Jim Roberts’s career trajectory aligns precisely with the pioneering breakthroughs in the field of biotechnology. Time spent in the Axel Lab during his student years at Columbia University overlapped with the discovery of gene transfer methods for mammalian cells, and helped lay the groundwork for an involvement with the Fred Hutchinson Cancer Research Center that now spans more than three decades.

Ten years as an Investigator at the prestigious Howard Hughes Medical Institute in the 1990s and early 2000s, followed by six years as Director of Basic Sciences at the Hutch, combined with a career-long involvement in the field of cell cycle and cancer biology to instill a fine-grained grasp of both the importance of a sound conceptual foundation and the disadvantages of a vision that’s too narrowly defined. Of special significance to Lumen, Jim’s front-row seat on the development of the field provides a kind of institutional memory that dates back long before the company’s actual founding.

Brian Finrow
Co-founder and Chief Executive Officer

Brian Finrow brings the skills and experience of a lawyer to a position that, in the biotech world, is more typically occupied by a scientist. This is essential to an enterprise like Lumen, which is rethinking drug development from the ground up to emphasize speed, efficiency and ease of delivery, and whose approach is so innovative that traditional ways of thinking about IP and regulatory pathways oftentimes do not apply.

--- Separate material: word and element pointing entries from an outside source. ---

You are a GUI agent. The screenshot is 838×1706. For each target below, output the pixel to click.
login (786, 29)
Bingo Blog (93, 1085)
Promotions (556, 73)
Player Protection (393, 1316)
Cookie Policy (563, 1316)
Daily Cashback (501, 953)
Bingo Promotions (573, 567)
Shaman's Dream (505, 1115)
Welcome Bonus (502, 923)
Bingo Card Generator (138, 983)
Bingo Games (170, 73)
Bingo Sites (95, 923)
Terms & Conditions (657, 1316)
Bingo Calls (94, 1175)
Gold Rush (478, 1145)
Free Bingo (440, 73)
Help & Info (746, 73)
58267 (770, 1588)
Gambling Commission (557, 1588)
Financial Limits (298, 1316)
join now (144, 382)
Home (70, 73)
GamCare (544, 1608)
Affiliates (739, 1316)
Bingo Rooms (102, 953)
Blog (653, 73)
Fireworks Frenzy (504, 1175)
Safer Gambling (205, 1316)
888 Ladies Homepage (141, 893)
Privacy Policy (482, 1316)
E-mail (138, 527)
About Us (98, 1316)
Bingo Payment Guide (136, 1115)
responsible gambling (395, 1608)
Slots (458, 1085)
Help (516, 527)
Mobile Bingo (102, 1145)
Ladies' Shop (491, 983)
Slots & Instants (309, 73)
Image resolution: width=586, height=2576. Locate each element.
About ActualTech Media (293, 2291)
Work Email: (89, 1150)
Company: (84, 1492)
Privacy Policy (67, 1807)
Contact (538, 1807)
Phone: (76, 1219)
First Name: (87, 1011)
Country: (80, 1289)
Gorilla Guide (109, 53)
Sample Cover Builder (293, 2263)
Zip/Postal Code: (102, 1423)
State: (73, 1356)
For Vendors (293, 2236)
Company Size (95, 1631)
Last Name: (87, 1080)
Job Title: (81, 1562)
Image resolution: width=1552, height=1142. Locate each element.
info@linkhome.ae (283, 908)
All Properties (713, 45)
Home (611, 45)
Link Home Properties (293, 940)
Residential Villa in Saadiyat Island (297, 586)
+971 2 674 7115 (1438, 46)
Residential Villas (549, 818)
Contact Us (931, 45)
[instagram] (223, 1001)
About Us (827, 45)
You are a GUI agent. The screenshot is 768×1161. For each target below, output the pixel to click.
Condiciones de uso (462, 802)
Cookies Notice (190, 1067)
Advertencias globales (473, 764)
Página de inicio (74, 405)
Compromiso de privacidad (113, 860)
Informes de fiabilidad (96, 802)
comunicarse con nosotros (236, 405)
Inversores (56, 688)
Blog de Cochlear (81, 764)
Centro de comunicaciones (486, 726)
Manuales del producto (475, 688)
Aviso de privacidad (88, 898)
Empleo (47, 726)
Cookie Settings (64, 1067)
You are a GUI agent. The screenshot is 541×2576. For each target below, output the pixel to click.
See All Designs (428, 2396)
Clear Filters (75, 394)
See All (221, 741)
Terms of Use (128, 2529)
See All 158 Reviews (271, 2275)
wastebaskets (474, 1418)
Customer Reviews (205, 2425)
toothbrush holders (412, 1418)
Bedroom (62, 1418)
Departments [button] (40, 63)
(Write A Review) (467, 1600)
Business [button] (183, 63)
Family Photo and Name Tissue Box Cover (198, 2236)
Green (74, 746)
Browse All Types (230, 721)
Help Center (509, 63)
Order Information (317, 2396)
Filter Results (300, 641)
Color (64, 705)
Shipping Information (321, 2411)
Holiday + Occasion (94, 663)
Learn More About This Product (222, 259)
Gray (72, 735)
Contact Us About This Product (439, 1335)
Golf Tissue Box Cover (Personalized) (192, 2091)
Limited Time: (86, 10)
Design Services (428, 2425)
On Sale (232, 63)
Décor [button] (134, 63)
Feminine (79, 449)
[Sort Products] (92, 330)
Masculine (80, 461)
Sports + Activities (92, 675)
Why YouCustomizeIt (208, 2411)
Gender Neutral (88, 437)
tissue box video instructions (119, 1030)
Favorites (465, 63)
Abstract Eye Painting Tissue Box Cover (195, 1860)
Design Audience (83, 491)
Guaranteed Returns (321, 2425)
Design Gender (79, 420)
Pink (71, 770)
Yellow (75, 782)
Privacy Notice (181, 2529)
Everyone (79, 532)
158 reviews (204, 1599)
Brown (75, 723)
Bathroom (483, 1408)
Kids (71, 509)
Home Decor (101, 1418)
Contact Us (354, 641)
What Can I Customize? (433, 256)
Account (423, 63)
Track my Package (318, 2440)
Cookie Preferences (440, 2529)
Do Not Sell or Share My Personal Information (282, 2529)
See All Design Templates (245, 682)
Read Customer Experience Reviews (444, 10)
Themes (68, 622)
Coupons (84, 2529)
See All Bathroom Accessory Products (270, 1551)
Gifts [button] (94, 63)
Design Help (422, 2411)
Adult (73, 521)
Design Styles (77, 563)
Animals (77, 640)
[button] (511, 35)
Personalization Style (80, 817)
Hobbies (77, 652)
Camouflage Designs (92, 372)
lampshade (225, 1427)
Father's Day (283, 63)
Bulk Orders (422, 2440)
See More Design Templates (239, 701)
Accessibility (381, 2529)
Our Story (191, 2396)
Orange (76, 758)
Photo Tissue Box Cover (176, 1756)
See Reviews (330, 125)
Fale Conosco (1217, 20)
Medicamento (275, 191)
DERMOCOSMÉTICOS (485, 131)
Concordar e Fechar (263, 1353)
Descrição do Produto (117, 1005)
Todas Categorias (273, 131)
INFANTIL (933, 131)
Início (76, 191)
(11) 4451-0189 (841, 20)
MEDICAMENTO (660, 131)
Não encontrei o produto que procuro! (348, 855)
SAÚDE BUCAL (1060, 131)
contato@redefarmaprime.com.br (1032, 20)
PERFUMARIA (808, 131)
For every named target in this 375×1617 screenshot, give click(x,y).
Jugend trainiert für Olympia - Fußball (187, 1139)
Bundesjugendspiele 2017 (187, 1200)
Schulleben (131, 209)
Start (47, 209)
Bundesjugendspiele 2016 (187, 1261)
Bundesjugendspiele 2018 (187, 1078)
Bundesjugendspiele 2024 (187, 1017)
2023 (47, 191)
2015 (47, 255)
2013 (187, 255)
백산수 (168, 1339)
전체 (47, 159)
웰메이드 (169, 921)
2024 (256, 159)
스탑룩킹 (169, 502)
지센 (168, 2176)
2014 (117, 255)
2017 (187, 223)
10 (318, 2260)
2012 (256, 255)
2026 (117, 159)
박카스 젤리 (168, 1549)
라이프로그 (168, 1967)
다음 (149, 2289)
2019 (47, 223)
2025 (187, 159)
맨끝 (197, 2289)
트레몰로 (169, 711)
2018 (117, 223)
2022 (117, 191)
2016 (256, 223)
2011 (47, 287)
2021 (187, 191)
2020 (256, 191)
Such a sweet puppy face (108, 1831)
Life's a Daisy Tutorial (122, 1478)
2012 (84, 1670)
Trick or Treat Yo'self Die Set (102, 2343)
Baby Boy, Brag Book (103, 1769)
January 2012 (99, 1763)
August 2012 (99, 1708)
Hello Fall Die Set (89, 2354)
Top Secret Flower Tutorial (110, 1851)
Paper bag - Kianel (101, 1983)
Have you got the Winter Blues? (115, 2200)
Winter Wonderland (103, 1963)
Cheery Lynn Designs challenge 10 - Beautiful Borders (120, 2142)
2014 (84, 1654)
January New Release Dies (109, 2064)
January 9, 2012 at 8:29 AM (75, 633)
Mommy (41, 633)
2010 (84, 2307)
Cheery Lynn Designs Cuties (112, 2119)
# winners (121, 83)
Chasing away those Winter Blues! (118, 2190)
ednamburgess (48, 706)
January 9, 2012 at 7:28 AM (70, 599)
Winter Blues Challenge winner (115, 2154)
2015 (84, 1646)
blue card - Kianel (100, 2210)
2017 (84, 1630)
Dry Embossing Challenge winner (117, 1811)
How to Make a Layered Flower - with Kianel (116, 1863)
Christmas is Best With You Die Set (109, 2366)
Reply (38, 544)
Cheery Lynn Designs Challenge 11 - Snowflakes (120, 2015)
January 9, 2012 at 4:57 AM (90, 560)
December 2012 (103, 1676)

Prior to co-founding Lumen, Brian oversaw complex negotiations with various major biopharma companies and managed IP strategy for Adaptive Biotechnologies, where he was Senior Vice President and General Counsel. As senior attorney at the law firm Cooley LLC, his practice focused on equity financing and M&A transactions, and negotiating complex biotech licensing and collaboration deals. With over 15 years of legal and commercial experience at these market-leading, innovative firms, he is well positioned to develop creative, win-win deal structures with other organizations.